## Available records

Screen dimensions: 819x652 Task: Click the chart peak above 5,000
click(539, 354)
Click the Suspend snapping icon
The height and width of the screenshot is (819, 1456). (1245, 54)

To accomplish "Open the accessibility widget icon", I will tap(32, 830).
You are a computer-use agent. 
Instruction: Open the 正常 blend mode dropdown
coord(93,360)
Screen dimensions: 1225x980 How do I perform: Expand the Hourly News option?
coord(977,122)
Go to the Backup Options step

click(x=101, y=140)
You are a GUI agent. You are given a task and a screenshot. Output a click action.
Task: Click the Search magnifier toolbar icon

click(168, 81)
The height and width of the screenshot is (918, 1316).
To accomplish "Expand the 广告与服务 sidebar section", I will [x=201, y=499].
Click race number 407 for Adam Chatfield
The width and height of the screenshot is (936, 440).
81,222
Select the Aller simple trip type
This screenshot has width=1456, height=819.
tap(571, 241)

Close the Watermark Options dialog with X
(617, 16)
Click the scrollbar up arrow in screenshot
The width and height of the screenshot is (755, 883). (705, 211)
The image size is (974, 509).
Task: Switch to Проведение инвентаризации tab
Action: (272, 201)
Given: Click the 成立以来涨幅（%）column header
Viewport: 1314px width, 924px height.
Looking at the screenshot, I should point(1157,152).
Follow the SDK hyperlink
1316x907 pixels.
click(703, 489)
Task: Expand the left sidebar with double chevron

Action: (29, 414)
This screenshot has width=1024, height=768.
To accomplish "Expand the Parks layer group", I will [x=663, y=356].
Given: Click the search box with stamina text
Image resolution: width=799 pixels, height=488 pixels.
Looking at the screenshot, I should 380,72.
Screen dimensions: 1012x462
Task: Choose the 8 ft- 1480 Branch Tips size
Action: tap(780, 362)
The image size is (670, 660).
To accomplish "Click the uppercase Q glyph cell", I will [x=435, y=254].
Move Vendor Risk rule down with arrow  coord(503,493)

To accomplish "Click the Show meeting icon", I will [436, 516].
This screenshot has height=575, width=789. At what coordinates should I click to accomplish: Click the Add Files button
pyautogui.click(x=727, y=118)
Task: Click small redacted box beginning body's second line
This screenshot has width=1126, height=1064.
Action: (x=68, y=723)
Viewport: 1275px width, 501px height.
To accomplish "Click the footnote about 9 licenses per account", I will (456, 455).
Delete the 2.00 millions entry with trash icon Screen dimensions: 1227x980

## What to work on
Reproduce the stretch of the material from its first line through the line containing "click(168, 81)", unchanged and with nothing else.

## Result of this task
Screen dimensions: 819x652 Task: Click the chart peak above 5,000
click(539, 354)
Click the Suspend snapping icon
The height and width of the screenshot is (819, 1456). (1245, 54)

To accomplish "Open the accessibility widget icon", I will tap(32, 830).
You are a computer-use agent. 
Instruction: Open the 正常 blend mode dropdown
coord(93,360)
Screen dimensions: 1225x980 How do I perform: Expand the Hourly News option?
coord(977,122)
Go to the Backup Options step

click(x=101, y=140)
You are a GUI agent. You are given a task and a screenshot. Output a click action.
Task: Click the Search magnifier toolbar icon

click(168, 81)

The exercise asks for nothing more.